With any question, of course, the answer depends on the circumstances. Clients should realize that with any property they have, their bankruptcy trustee is concerned with one thing, equity. The trustee's job is to find any property that is not exempt, liquidate it, and use the money to pay off creditors. In most Chapter 7 cases, there is nothing for the trustee to sell. These are called "no-asset" cases. Simply put, if there is no equity in your home (a common situation these days), then your bankruptcy trustee will not have any interest in it. But even if you do have equity, you may still be safe. The Ohio bankruptcy exemptions for homes (the "homestead exemption") allows any person to exempt $21,625 of equity in their primary residence. Double this for joint owners ($43,250). Even if you have more than this, your trustee may not pursue your property if they will not realize any money when taking into account the costs of sale.

If you have too much equity in your home, there is one of two ways this is resolved. Either the trustee will sell your property (and pay you the value of your exemption), or you can pay the trustee money to keep the property (in an amount agreed upon between the trustee and your attorney). If neither of these is an option, you should consider a Chapter 13 bankruptcy.

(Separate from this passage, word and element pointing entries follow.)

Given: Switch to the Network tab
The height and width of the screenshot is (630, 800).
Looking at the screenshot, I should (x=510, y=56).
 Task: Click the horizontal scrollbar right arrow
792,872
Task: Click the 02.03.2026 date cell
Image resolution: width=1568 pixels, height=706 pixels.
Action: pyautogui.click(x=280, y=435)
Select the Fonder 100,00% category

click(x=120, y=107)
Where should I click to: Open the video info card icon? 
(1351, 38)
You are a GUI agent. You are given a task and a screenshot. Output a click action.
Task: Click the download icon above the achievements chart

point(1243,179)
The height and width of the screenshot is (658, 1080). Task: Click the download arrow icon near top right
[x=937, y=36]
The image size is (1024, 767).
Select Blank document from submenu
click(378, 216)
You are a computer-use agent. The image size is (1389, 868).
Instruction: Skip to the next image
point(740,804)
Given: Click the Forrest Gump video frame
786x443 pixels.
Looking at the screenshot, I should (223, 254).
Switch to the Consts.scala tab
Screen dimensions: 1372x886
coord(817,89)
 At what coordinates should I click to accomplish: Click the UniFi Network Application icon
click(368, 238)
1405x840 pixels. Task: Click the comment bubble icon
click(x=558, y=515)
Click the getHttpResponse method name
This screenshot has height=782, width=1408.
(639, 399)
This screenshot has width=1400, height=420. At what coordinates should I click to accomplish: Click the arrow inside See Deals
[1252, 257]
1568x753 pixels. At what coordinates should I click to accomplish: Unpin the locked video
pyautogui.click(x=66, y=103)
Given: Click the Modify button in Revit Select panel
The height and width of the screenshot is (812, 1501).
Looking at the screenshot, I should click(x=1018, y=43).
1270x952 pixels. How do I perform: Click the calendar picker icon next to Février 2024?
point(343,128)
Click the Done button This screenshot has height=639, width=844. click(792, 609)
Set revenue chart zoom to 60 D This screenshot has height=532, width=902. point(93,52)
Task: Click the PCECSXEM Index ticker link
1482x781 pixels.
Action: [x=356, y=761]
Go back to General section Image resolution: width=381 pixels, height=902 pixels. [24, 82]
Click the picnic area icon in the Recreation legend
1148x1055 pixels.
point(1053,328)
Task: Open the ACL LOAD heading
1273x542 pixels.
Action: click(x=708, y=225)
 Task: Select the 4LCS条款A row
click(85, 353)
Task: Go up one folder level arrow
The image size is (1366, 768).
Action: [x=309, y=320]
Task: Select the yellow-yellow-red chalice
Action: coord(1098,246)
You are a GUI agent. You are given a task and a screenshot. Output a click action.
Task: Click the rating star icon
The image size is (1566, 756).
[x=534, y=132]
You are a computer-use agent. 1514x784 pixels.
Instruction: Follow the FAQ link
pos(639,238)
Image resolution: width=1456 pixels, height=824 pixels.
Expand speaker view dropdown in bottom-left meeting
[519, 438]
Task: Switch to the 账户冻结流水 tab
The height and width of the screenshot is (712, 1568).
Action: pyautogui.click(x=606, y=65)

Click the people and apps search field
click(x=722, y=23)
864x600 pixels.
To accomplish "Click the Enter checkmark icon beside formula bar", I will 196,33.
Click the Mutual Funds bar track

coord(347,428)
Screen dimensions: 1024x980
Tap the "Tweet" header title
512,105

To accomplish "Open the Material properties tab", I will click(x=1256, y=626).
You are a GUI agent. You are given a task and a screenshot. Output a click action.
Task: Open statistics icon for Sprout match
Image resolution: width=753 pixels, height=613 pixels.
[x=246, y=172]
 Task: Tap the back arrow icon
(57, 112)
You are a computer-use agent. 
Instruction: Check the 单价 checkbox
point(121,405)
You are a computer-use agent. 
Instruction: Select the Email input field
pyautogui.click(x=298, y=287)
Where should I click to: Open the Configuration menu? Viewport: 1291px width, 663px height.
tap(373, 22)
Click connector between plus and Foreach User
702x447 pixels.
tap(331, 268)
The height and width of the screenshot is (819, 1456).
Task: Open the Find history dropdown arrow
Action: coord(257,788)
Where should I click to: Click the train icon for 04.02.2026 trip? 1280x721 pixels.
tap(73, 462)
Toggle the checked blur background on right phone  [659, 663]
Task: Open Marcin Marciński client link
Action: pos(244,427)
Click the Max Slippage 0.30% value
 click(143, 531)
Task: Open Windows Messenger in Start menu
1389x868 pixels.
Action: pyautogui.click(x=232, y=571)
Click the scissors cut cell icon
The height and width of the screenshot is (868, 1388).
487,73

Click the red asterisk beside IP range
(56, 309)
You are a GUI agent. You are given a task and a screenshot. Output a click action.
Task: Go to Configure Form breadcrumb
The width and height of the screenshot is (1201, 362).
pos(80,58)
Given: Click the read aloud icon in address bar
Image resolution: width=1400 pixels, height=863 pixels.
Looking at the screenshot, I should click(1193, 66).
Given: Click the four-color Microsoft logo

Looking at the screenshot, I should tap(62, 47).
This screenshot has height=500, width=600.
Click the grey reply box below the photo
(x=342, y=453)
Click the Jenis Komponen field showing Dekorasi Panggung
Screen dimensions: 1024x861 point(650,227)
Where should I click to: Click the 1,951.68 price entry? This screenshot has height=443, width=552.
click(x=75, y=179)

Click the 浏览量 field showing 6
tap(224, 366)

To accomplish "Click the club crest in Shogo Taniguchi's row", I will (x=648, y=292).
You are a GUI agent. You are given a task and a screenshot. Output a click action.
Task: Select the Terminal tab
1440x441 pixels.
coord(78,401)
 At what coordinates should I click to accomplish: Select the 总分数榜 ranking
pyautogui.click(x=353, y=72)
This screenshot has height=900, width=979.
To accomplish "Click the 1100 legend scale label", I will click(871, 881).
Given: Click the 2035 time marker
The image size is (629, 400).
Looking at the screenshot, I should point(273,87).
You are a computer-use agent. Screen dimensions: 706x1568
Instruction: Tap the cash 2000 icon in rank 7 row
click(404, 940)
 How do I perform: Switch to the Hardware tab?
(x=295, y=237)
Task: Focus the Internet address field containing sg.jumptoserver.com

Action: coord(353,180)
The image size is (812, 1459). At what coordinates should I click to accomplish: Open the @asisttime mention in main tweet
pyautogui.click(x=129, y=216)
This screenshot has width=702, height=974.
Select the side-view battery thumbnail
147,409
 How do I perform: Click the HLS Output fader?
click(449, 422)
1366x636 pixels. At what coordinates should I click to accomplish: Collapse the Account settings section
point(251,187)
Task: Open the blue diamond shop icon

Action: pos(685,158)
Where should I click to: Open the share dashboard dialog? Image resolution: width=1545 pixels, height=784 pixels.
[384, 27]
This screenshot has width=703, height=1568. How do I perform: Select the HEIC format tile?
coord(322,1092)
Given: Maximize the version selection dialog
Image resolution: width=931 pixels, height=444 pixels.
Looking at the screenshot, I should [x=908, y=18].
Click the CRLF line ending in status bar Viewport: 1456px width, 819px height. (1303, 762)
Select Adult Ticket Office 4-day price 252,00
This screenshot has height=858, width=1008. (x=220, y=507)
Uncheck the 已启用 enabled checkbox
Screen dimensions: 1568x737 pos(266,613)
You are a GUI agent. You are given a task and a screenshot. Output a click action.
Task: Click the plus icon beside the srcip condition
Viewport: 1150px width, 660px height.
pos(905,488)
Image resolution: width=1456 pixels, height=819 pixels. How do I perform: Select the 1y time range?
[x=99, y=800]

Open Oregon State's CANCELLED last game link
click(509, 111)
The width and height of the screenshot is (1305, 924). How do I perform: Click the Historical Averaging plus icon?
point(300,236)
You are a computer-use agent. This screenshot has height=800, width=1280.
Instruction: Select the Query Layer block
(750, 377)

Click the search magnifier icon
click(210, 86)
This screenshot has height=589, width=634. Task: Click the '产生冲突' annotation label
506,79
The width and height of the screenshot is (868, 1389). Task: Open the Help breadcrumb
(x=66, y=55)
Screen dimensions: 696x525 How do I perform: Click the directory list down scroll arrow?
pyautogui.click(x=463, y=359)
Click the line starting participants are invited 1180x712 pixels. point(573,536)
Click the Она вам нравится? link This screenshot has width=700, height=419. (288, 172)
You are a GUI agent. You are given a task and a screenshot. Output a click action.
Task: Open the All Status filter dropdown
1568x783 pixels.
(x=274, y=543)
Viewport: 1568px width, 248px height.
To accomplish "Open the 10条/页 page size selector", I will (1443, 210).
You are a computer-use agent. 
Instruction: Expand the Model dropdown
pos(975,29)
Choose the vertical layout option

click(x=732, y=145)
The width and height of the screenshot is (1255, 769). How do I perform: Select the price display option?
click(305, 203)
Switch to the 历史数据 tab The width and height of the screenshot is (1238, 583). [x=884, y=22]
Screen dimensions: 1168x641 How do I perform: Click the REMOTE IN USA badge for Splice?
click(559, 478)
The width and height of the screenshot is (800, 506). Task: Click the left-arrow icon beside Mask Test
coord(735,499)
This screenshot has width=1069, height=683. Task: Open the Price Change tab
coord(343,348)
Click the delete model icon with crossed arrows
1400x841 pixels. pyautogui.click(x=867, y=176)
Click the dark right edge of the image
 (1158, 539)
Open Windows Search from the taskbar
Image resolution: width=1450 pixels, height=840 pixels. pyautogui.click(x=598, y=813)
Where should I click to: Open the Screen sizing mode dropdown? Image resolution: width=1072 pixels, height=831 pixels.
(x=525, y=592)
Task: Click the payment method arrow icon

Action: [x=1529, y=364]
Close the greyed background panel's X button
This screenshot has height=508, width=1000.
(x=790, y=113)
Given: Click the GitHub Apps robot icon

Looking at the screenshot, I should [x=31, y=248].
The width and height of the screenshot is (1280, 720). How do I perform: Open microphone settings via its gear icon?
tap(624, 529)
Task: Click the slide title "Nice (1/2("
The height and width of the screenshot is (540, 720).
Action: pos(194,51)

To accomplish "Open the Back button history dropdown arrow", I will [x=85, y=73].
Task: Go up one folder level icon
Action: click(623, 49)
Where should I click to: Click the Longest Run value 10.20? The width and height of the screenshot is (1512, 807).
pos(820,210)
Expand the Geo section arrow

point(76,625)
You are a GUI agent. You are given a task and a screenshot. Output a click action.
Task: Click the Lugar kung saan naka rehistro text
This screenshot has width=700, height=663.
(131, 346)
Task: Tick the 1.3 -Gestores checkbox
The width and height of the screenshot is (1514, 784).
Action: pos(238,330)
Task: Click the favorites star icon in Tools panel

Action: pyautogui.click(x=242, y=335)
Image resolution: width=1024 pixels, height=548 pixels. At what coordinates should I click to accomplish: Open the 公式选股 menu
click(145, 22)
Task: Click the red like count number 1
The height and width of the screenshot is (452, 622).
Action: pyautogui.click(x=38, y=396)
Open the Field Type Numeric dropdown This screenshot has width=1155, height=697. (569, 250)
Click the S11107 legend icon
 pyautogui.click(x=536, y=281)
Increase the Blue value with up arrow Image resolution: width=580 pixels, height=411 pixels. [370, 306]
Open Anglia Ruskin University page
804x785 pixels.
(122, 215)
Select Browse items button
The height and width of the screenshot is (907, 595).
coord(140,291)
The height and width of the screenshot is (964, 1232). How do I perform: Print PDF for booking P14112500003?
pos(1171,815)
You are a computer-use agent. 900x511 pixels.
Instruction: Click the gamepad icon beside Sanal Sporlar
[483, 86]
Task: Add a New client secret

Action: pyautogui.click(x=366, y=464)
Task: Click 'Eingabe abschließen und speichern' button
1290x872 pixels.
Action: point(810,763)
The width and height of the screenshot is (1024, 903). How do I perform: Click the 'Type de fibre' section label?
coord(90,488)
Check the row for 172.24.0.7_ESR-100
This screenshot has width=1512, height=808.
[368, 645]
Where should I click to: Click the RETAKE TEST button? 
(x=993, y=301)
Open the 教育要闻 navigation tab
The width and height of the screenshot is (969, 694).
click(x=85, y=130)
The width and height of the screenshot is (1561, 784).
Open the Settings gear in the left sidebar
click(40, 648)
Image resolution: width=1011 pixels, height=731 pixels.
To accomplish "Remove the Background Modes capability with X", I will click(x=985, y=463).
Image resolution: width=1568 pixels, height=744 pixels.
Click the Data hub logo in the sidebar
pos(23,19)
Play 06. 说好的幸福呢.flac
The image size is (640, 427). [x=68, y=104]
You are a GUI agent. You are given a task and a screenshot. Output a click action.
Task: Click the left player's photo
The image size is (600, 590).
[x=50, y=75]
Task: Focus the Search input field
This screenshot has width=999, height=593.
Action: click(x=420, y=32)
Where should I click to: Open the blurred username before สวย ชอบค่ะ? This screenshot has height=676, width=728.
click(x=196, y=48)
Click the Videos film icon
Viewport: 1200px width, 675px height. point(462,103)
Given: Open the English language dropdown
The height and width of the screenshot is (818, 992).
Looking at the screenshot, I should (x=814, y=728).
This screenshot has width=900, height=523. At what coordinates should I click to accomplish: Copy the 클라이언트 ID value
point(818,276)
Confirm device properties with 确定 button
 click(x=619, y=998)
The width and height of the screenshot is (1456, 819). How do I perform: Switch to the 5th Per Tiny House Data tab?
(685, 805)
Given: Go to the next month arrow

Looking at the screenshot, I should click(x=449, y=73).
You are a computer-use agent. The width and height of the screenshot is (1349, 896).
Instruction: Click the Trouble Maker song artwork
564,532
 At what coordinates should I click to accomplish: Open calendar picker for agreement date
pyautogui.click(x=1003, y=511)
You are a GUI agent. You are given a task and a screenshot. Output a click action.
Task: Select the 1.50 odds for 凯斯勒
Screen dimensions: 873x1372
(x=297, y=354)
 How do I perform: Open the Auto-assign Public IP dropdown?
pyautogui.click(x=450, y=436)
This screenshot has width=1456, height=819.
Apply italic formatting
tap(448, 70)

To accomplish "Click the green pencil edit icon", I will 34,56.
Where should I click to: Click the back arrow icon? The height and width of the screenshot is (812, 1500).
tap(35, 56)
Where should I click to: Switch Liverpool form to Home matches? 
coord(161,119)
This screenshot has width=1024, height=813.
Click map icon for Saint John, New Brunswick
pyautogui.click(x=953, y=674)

In a Chapter 13 bankruptcy, you do not lose the property, although the nonexempt portion of your equity is taken into account for purposes of your plan payment.

Finally, you should make sure that your mortgage payments are current, or that you have arrangements with your mortgage company, if you want to keep the home. If it is behind, you may want to consider a Chapter 13 bankruptcy to get it caught up or stop a foreclosure. Also, you can sometimes get rid of, or "strip", a second mortgage if you complete your Chapter 13 Plan and get a discharge.